» Extract to read:
Anthropic: AI used in 67% of banned malware accounts

Anthropic found 560 of 832 banned accounts (67%) used AI to write malware and attackers shifted AI use toward post‑compromise tasks such as account discovery and lateral movement.

Anthropic analyzed 832 accounts it banned for malicious cyber activity between March 2025 and March 2026 and found that 560 of those accounts, or 67%, used AI to write malware. The company reported a shift in AI use from gaining initial access toward tasks carried out after a breach.

Over the year-long period, use of AI for account discovery — identifying valid accounts inside a compromised environment — rose by about 9%, while AI-assisted phishing declined by roughly the same amount. Seven percent of the banned accounts used AI to assist lateral movement inside networks.

Data in the report show only a small difference in the number of distinct techniques used by lower- and higher-skilled actors: the least-skilled averaged about 16 techniques each, while the most skilled averaged about 20. There was no clear link between an actor’s assessed risk level and the specific AI platform they used, whether Claude Code, an API, or a chat interface. Higher-risk actors focused AI on tasks that need ongoing oversight or real-time decisions, such as privilege escalation and lateral movement, and designed architectures that chain models to run multiple attack stages with minimal human input.

» Dataset extract:
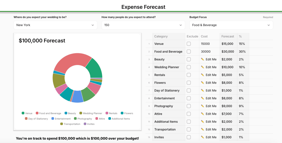
Task: Click the pencil icon for Transportation
Action: tap(202, 129)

» Exercises to complete:
a: Name every AI platform that the article on Anthropic's banned malware accounts mentions.
b: In the article on Anthropic's banned malware accounts, what figures show that AI use moved away from gaining initial access toward tasks after a breach? Answer in one to three sentences.
c: Write the next part of the article on Anthropic's banned malware accounts, picking up after its final sentence.

» Your written answers:
a: Claude Code, an API, and a chat interface.

b: Over the year, AI use for account discovery, meaning finding valid accounts inside a compromised environment, rose by about 9%, while AI-assisted phishing fell by roughly the same amount. Seven percent of the banned accounts also used AI to help with lateral movement inside networks.

c:
Anthropic warned that chained, autonomous AI behaviors are not fully captured by the existing MITRE ATT&CK framework and said it is in discussions with MITRE about how ATT&CK might be updated to reflect activities such as sequencing attack steps, making on-the-fly decisions, and running with little human direction.

The report reads: “These sorts of post-compromise techniques used to be restricted to actors with the technical knowledge to carry them out. Our investigation shows that AI can now be made to perform these activities on behalf of less sophisticated actors.”

As an example, Anthropic described a November 2025 disruption of a state-sponsored espionage operation in which a malicious actor manipulated Claude Code to attempt global intrusions with limited human intervention. When mapped to the ATT&CK framework, that operation used 30 techniques across 13 tactics; the company’s risk-scoring methodology assigned it the maximum score of 100.

The report recommends updating detection and classification approaches so defenders and framework authors can account for autonomous, chained AI behaviors within the attack lifecycle.